Shuhe is niet meer mijn woonplaats. Het is niet meer de plek waar ik mijn brood verdien. Niet meer het oord waar onze gasten komen. En nu mijn verband met dit plaatsje vervaagt, kan ik haar langzaam weer zien zoals ze altijd was.
Alleen omdat ik me een bepaalde relatie aanmeet, vind ik er wat van dat
het dorp groeit, je er nu sneller kan komen, dat er een supermarkt is.
Alleen als ik een positie inneem, als ondernemer, als bezoeker, als bewoner, of
als wat dan ook, zijn die gegevens òf in m’n voordeel, òf in m’n nadeel, of onbelangrijk
voor me. Vrij van een rol kan ik onmogelijk een waarde plakken op ‘Shuhe’ en
slechts open en verwonderd waarnemen wat er is en gebeurt.
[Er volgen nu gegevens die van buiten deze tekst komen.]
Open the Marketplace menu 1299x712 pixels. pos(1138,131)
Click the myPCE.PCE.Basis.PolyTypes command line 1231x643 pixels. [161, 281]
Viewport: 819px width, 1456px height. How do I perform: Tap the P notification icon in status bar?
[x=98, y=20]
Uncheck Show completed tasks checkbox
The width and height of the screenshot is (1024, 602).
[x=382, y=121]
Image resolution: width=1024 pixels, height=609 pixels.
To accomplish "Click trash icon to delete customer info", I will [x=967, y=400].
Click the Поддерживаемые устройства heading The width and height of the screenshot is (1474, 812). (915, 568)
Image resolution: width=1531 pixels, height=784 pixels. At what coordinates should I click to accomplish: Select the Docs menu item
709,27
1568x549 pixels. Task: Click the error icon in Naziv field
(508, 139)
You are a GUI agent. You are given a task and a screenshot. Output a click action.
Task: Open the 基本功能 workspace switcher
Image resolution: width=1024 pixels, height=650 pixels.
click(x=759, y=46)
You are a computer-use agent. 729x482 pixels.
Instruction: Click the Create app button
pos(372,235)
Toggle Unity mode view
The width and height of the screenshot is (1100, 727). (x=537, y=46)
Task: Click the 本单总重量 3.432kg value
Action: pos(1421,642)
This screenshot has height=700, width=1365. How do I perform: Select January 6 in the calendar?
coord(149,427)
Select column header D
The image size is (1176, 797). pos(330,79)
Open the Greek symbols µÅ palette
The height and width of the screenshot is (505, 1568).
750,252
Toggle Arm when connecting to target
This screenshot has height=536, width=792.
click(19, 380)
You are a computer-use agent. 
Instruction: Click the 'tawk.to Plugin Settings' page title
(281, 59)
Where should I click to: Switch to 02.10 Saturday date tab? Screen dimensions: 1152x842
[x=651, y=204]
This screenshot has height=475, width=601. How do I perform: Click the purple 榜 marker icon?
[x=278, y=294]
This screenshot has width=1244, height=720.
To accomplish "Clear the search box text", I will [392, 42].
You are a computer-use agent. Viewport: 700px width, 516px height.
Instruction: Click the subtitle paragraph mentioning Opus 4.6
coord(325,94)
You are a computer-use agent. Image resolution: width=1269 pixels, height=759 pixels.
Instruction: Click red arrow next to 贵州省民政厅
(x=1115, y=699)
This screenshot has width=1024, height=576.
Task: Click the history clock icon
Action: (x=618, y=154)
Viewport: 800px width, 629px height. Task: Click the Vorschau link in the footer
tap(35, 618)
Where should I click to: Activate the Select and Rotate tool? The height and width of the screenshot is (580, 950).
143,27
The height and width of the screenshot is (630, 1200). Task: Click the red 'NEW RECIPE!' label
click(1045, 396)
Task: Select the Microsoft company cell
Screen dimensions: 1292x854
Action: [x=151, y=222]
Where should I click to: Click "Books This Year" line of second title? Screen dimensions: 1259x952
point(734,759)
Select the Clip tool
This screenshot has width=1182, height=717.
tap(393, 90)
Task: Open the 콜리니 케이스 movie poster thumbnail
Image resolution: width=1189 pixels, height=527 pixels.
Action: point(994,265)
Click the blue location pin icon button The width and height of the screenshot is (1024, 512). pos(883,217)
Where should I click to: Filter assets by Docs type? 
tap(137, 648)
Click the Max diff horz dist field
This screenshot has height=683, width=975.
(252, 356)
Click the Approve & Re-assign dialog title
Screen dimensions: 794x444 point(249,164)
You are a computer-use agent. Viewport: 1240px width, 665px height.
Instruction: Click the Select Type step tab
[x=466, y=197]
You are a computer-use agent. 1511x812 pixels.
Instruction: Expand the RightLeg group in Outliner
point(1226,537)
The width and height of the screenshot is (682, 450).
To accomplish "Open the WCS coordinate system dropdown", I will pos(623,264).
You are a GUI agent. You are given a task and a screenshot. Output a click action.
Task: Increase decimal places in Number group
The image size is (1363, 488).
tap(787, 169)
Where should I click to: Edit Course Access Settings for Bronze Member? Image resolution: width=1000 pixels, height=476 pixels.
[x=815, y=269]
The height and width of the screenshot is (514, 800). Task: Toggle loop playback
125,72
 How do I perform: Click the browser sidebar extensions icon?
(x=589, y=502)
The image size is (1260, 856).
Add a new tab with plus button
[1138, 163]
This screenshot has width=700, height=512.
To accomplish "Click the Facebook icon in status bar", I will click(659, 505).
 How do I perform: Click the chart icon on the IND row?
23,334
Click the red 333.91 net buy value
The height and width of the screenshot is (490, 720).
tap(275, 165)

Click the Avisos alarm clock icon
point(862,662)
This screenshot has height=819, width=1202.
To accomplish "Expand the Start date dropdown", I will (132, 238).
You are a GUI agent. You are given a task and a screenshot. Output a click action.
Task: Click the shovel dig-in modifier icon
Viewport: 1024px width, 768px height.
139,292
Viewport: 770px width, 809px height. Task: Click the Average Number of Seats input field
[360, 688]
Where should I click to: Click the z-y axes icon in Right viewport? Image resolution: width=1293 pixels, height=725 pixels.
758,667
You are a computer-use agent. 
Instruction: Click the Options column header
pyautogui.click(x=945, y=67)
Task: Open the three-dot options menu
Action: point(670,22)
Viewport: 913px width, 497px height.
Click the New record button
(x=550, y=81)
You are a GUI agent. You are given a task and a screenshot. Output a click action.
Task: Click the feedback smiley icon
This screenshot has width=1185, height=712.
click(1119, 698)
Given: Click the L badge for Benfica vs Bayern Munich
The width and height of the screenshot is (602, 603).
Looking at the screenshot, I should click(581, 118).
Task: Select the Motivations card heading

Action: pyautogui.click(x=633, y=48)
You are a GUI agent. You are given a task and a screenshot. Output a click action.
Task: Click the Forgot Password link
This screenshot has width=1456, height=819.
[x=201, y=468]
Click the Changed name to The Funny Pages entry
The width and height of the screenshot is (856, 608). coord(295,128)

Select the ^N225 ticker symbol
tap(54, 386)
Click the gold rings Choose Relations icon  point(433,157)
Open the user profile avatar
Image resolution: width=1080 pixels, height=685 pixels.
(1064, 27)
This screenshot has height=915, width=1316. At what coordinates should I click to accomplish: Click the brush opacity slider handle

Deze plek zelf heeft
de kracht niet om mij iets van haar te laten vinden, simpelweg omdat ze geen
objectieve, absolute waarde in zich heeft los van mijn bevinding.
Als de rol verdwijnt komt het echte ding daarachter tevoorschijn. Shuhe
kan langzaam weer vrij van voordeel, nadeel, en zelfs neutraliteit ervaren
worden.
Natuurlijk is er een nieuwe plek om te wonen. Kan ik die plaats laten voor wat ze is, in al haar eigenheid en
pracht, zonder haar tot m’n woonplaats te devalueren? Kan ik haar, terwijl ik haar met verve en naar de maatstaven van haar
mensen bewoon, toch blijven zien in dat vrije licht? Ik vermoed dat het in ons vermogen ligt en
ben erop gebrand de dingen te bevrijden van mijn grip.
In het nu donkergrijs van de avond drijven lichten her en der. Door het
raam staar ik, maar nergens vind ik Shuhe. Regendruppels vallen in de nauwe
straatjes, die opglimmen onder de lantaarns. Ergens blaft een hond.